Sometimes \NULL|ZONE// has to course correct. Indeed, many releases on the label have skewed to the willfully experimental side, the academic, the internal, the what-the-hell-kind-of-noise-can-I-coax-from-this-piece-of-equipment mindset, and while that’s a lot of fun a lot of the time, and I stand by their appearance in my “pretty nifty” column on my mental spreadsheet, there’s just something about a good old psych excursion that gets me cooking. That’s what Visitors does here on Nature Documentary — they get me all heated like I was standing buck naked on a hot plate in the middle of the desert. On fire!
Of course that’s not something that would be unusual for the Athens, Georgia, label. In fact, Mr. \NULL|ZONE// himself, Michael Potter, has released some incredible blasts of interstellar jammage under his own name and his Electric Nature project. But Visitors take a firmly terrestrial approach, one with interest in all things exotic and new, celebrated without abandon and with a wild and free spirit honoring the purely natural. That it also spells a rebellion of sorts against the human footprint upon this planet is a bonus — the Earth revolts as it is misused.

Instructions for the task → Translate this sentence from the review of Nature Documentary above into Spanish: "Of course that’s not something that would be unusual for the Athens, Georgia, label."

[Saved data entries]
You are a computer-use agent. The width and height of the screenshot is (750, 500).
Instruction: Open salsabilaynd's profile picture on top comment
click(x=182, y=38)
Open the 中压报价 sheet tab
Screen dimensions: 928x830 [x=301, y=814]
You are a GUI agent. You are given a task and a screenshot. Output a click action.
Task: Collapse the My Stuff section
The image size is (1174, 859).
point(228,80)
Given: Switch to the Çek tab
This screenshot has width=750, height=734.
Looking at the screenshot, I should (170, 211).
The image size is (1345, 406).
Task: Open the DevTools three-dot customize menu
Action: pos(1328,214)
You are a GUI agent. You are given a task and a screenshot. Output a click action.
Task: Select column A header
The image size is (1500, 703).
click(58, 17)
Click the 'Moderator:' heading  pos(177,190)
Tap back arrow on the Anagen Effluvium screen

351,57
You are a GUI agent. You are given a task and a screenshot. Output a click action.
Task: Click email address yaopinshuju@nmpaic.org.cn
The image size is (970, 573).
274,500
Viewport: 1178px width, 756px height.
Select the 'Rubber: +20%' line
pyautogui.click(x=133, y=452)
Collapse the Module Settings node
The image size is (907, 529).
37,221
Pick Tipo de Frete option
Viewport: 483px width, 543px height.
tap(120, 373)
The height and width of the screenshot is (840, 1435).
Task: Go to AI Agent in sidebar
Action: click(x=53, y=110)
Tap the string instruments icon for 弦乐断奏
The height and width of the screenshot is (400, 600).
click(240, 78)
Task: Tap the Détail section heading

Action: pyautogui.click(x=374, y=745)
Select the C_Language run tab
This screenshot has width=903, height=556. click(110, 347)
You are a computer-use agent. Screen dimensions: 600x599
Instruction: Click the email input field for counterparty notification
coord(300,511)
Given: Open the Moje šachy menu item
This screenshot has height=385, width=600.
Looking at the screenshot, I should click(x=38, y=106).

Finished exercise → Por supuesto, eso no es algo que resultaría inusual para el sello de Athens, Georgia.